Exercise prompt
Copy word for word the part of the records that opens with the line containing "Screen dimensions: 1440x811" and closes with the line containing "Action: click(1146, 238)", with both of those lines included.

[Data listing]
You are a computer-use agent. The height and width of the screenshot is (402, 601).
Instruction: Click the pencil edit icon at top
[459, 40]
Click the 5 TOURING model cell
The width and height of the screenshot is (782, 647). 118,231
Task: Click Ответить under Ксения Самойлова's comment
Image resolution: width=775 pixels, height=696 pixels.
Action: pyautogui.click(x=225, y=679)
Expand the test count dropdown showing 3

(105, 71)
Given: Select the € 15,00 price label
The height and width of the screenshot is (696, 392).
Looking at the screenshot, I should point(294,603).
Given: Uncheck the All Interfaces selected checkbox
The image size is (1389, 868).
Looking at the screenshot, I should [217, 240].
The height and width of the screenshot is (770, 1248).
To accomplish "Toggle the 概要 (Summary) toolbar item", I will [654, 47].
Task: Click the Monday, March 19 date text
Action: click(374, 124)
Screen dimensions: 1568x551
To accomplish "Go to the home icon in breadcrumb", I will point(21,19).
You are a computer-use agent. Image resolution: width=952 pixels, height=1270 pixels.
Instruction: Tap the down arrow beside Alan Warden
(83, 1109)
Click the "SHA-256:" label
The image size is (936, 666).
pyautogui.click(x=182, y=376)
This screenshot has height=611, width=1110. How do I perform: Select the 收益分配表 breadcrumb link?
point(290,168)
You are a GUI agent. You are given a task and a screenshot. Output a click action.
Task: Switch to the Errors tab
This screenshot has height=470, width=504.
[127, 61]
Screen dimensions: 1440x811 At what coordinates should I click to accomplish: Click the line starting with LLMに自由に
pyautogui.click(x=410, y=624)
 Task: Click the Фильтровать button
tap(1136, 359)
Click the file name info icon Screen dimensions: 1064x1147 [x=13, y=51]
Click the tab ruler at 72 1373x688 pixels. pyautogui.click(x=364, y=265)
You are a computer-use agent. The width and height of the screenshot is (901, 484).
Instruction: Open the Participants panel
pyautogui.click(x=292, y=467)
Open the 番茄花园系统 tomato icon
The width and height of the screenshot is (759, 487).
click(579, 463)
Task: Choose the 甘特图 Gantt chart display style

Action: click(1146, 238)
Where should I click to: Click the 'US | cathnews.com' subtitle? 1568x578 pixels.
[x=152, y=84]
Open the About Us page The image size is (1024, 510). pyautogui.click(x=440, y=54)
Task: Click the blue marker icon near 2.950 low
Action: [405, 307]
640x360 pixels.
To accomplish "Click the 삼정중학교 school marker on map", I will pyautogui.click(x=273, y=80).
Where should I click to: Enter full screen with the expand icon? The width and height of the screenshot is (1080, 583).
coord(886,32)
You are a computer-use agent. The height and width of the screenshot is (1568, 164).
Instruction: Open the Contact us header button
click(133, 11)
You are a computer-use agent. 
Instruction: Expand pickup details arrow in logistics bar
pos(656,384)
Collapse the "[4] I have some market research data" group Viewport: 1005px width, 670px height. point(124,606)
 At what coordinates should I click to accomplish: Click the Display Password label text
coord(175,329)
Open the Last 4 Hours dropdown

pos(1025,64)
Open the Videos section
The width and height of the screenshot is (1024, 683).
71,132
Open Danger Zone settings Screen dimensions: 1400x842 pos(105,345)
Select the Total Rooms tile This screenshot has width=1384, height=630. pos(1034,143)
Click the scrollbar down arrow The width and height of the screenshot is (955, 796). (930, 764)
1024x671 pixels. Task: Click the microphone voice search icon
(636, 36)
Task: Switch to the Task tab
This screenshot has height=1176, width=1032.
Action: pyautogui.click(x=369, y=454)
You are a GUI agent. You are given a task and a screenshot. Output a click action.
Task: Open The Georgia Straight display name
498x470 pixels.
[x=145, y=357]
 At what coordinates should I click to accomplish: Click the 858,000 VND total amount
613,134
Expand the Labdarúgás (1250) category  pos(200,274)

Exercise response
Screen dimensions: 1440x811 At what coordinates should I click to accomplish: Click the line starting with LLMに自由に
pyautogui.click(x=410, y=624)
 Task: Click the Фильтровать button
tap(1136, 359)
Click the file name info icon Screen dimensions: 1064x1147 [x=13, y=51]
Click the tab ruler at 72 1373x688 pixels. pyautogui.click(x=364, y=265)
You are a computer-use agent. The width and height of the screenshot is (901, 484).
Instruction: Open the Participants panel
pyautogui.click(x=292, y=467)
Open the 番茄花园系统 tomato icon
The width and height of the screenshot is (759, 487).
click(579, 463)
Task: Choose the 甘特图 Gantt chart display style

Action: click(1146, 238)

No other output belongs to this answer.